Friday, October 1, 2010

Dude, where's my car?


This is what happens when you mix menopause + general forgetfulness + mild anxiety, add a dash of "sick kid at home" and a splash of being overworked.... voila! My own personal recipe for WTF GUMBO.

In the last year, I have had two occasions of mild anxiety attacks related to parking garages and not being able to find my car. I'll spare you the ridiculous details, but the end result is my new OCD ritual that I go through to remember where my car is parked. It's been effective (rock on, OCD!) but last week I botched up my routine by leaving the parking garage, going out to lunch with a friend (in the car with me) and then being all chatty and "normal" when we returned from lunch and FORGETTING that I am crazy and SKIPPING my parking routine.

I went back to the job after lunch, and at 5 pm headed to the parking garage, where I was full of confidence and bliss knowing that my car was safely parked on the 11th floor, right where I had left it when I got there at 9:00 a.m. La la la la la, happily going up the elevator, not a care in the world until the doors opened on the 11th floor and it hit me, I MOVED MY CAR AT LUNCH and I HAVE NO IDEA WHERE IT IS.

No. Idea. Not an inkling, not a clue, not a wisp of a memory as to which of the 15 floors of this parking garage it might be parked on. Zip. Zilch. Zero. Nada. NO FUCKING IDEA. At. All.

I get out of the elevator and stand on the 11th floor for a few minutes, trying to think of my best plan of action. I park in this particular garage maybe 3-4 times a month and one thing that is unique about it is that the odd numbered floors are laid out quite differently from the even numbered floors. As I am standing on 11, everything is very familiar and the first little spark of recognition is lit: I'M PARKED ON AN ODD NUMBERED FLOOR. This is very helpful information to have.

I get back in the elevator, head down to the 9th floor. Do a lap around the floor, no car.

I get back in the elevator, head down to the 7th floor. Do a lap around the floor, no car.
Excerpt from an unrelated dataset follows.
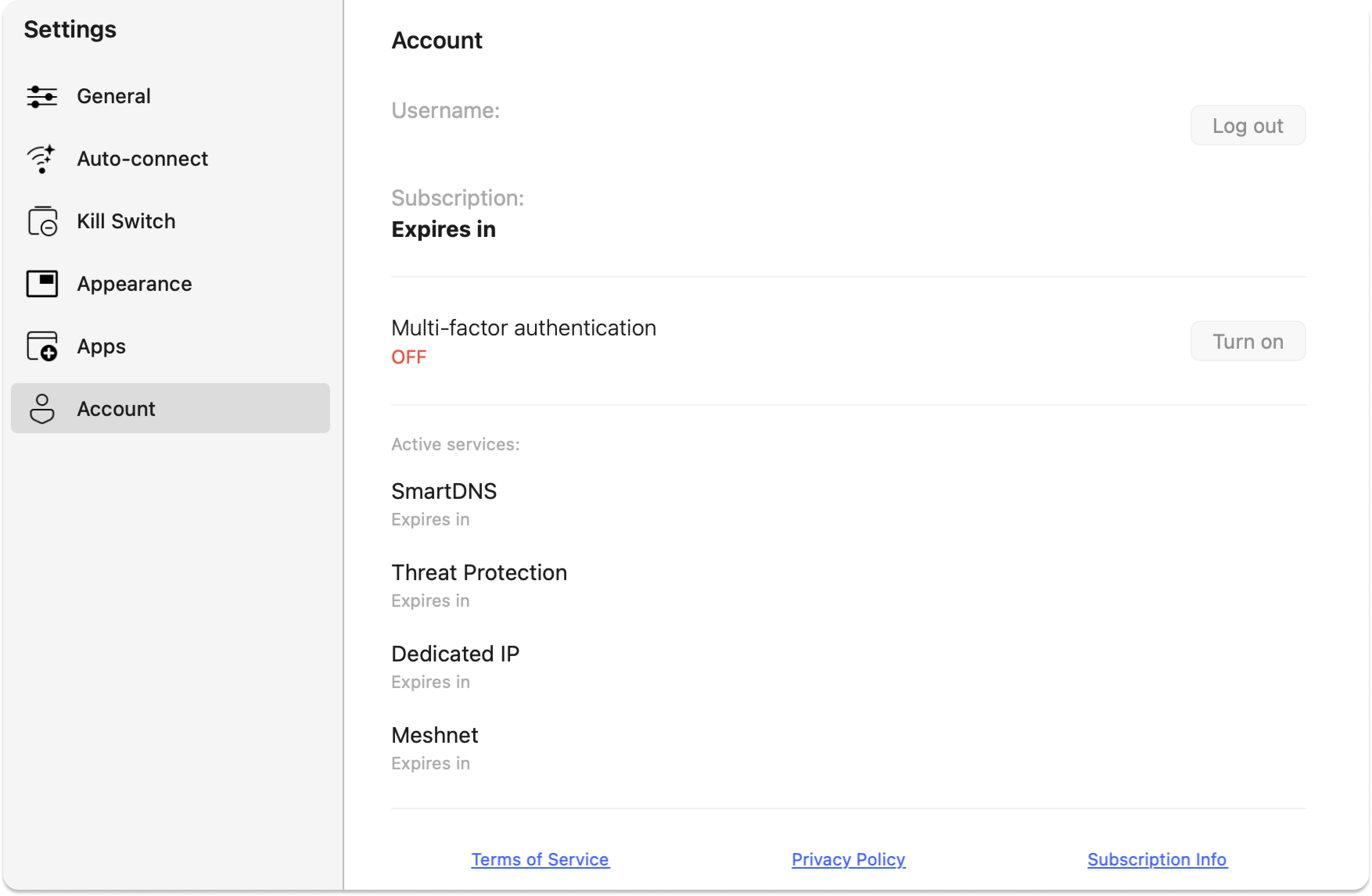
Task: Click the General sliders icon
Action: tap(41, 96)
I get back in the elevator, head down to the 5th floor. Do a lap around the floor, no car.

At this point, I'm starting to worry because the chances of being on the 3rd floor are slim. The 1st-4th floors are always full. I never park on those floors. So my plan is do a quick circuit of the third floor, then start to work my way back up the odd numbered floors again. Maybe I walked right past my car! At this point, anything is possible.

As I am prone to do when I'm starting to freak out, I stop paying attention to the crap going on around me, and I get in an elevator that is actually going UP instead of DOWN. Awesome. I do not have time for this shit, so I go up one floor to the 6th floor, where I will get out of the elevator and get in a different one that is actually going down.

The elevator doors open on the 6th floor and there's my car, the first car right in front of the elevator.

Welcome to my world.

5 comments:

Keetha said...

Did you go home and have a big glass of wine?

I hope so, and that you propped your feet up. Weren't you tired from all that walking around the parking garage?

I'm glad I'm not the only one who does things like this.

Tiffany said...

You weren't by any chance carrying a plastic bag with a goldfish in it, were you?

Cheri @ Blog This Mom!® said...

IF, hypothetically speaking, a person used to drive an SUV with an automatic rear hatch lift, that would have been a way to find said car in a parking lot. A person could just hit the button on the key fob and look across the parking lot for the opened rear hatch. If. Hypothetically.

But IF, hypothetically speaking, a person were to now drive a stupid SUV that does not have an automatic rear hatch lift, then purposefully setting off the car alarm MIGHT be a way to find the car in the parking lot. If. Hypothetically.

Lori Dyan said...

I once had to get mall security to drive me and my daughter around in their geekmobile in a blizzard because I couldn't find my car. I did not have menopause or a sick kid at home. I call is dummy mummy syndrome and the best cure seems to be a glass of pinot grigio...

the mama bird diaries said...

OMG - you poor girl. I thought you were walking home.